You will need a digital or printed version of the tool in large format, a lot of self-adhesive paper slips (post-its) and pens (one for each participant). In principle, the results of the analysis can be written directly into a blank document on a computer, but it is highly recommended to perform the analysis on paper, as it is much more flexible and makes it easier to stay focused.
1) The first dimension in the tool, the “Who”, refers to the customer. Being aware of who your target customers are is a key dimension in creating a successful business model.
Here you shall decide which customer group this business model is designed to target.
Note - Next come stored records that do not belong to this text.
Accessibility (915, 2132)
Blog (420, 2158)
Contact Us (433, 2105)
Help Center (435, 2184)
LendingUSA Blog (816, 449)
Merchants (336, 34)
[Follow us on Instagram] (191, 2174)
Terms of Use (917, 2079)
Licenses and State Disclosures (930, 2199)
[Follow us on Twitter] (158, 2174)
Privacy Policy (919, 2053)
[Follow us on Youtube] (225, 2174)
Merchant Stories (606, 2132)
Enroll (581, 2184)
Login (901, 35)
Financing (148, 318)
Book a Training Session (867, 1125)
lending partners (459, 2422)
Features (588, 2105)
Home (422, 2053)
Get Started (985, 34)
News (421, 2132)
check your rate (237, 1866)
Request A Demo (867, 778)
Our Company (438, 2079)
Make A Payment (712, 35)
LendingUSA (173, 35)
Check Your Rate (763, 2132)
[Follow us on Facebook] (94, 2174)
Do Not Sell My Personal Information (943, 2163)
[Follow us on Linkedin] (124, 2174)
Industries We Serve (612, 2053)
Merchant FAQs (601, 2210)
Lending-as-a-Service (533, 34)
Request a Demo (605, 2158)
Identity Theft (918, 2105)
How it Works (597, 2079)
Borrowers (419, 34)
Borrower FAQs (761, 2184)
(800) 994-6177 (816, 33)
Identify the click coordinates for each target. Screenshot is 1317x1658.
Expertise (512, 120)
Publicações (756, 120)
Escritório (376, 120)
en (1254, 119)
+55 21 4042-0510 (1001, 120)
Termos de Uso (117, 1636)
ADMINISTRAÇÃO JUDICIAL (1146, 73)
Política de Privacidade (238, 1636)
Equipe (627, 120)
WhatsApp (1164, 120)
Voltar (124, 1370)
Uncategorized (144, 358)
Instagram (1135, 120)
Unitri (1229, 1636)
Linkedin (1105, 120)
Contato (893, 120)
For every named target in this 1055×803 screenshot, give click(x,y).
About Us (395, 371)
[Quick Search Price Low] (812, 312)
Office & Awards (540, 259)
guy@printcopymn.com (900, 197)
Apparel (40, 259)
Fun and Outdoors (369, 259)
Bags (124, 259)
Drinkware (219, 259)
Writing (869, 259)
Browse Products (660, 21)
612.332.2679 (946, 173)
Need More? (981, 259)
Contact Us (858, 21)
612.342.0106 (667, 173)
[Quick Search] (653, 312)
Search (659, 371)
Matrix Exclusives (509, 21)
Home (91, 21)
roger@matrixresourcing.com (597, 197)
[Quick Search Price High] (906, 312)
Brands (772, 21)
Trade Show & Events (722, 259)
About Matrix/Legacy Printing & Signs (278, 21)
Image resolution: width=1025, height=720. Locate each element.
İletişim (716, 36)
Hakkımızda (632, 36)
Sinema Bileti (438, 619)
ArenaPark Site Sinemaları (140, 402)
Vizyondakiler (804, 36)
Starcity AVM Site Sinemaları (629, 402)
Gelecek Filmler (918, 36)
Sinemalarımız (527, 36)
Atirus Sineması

The target customer segment can be both in the business-to-business segment and Business-to-consumer segment. Thereby the customers might be end users, but can just as well just be customers, with their own customers, further down the value chain.
You can find a helping hand when defining your target customer group in the module Customer Analysis. This module includes insights into using Personas, as well as defining current and new Customer segments.
2) The “What” describes what value that is being offered to the customer. Here you shall formulate the value proposition, which is the unique value that you want to offer to the customer segment chosen in “Who”. Here it is key to consider what the chosen target customer finds valuable. Hence, this underlies the importance of not falling into the trap of perceiving the value of your business model in terms of what your company finds valuable, but remember to use the Outside-in Principle that was presented in the module Basic Principles and take the viewpoint of your customers.
In the module Service Design, the Value design tool offers a way to formulate a unique value based on the needs of the chosen customer segment.
3) The “How” grasps all the activities and processes of the company as part of the effort to build and distribute the chosen value proposition to the target customer group.
Here you shall formulate all activities related to the company’s value chain and all resources needed to sustain these activities. This will include both physical assets such as buildings and technology, and human assets in terms of people with the general or unique skill-sets to build and deliver the value proposition. Equally, you must remember to include the suppliers and know-how that is needed within the supply chain.
4) The fourth dimension is “Why”, which refers to the profit mechanism of the business model, and the venue for securing the company a desirable value. Often, the company will make money through a revenue model that offers customers to purchase the offered value proposition through a product or service, either with a one-time payment, a monthly subscription or another payment agreement.
When choosing your business model’s revenue model, try to consider how to straighten your business model and eliminate risks through the chosen value capture mechanisms or revenue model: If the business model for example relies on a high initial investment, you should focus on a revenue model that secures the highest possible revenue as fast as possible. Or if it is more important for business to keep a close relationship to the customers, as part of a data-driven business model were critical mass is essential, then a monthly subscription with services that ties the customers to the company might be better.
Note that some companies have multiple business models with different revenue models with the aim to attract different kinds of value.
In today’s ever-changing markets, there are many different ways of designing a company’s business model, and optimising the four dimensions to jointly support the highest possible value for the company through the chosen revenue model. The St. Gallen Business Model Navigator describes these patterns in more detail (Gassmann et al. 2019).
Now you should have an overview of your company’s business model including both internal and external factors as customers, suppliers and partners.
The result of working the four dimensions of the St. Gallen Magic Triangle is that a practical overview of the business model has been created.
This clearer picture also highlights the complexity of designing and maintaining a business model, as there are many interdependencies between the dimensions and what lies in extension of them. Even small changes in the market or in the value chain can have a large impact on your business model.
Now its advisable to test your business model up against the assumptions you may have made in the process of defining your business model.